_AIM:_
Reproduce all of the following data with "caption" substituted for every occurrence of "label" and every other character left unchanged. Omit the pictures from your reproduction.

+++ EXTRACTED ENTRIES

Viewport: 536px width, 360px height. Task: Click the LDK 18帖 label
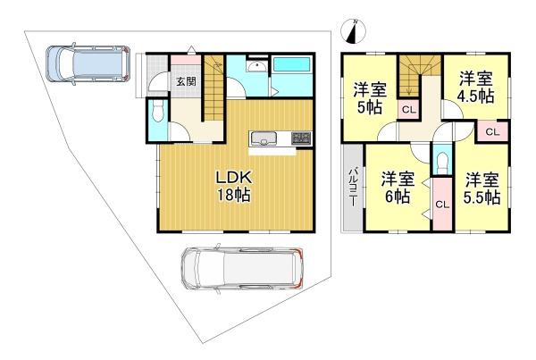click(x=234, y=187)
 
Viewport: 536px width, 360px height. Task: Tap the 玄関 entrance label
click(x=187, y=81)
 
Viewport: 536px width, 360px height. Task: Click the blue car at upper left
click(x=88, y=63)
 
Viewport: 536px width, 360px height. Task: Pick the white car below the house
click(x=242, y=268)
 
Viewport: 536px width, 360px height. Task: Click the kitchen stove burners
click(x=301, y=138)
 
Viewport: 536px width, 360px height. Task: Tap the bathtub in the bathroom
click(x=292, y=64)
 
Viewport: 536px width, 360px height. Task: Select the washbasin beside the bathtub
click(x=256, y=66)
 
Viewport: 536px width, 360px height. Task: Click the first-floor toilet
click(x=157, y=112)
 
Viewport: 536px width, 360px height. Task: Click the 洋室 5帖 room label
click(x=370, y=98)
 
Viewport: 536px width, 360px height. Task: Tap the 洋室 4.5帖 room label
click(x=476, y=87)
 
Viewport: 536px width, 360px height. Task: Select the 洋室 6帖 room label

++++++

_RESULT:_
Viewport: 536px width, 360px height. Task: Click the LDK 18帖 caption
click(x=234, y=187)
 
Viewport: 536px width, 360px height. Task: Tap the 玄関 entrance caption
click(x=187, y=81)
 
Viewport: 536px width, 360px height. Task: Click the blue car at upper left
click(x=88, y=63)
 
Viewport: 536px width, 360px height. Task: Pick the white car below the house
click(x=242, y=268)
 
Viewport: 536px width, 360px height. Task: Click the kitchen stove burners
click(x=301, y=138)
 
Viewport: 536px width, 360px height. Task: Tap the bathtub in the bathroom
click(x=292, y=64)
 
Viewport: 536px width, 360px height. Task: Select the washbasin beside the bathtub
click(x=256, y=66)
 
Viewport: 536px width, 360px height. Task: Click the first-floor toilet
click(x=157, y=112)
 
Viewport: 536px width, 360px height. Task: Click the 洋室 5帖 room caption
click(x=370, y=98)
 
Viewport: 536px width, 360px height. Task: Tap the 洋室 4.5帖 room caption
click(x=476, y=87)
 
Viewport: 536px width, 360px height. Task: Select the 洋室 6帖 room caption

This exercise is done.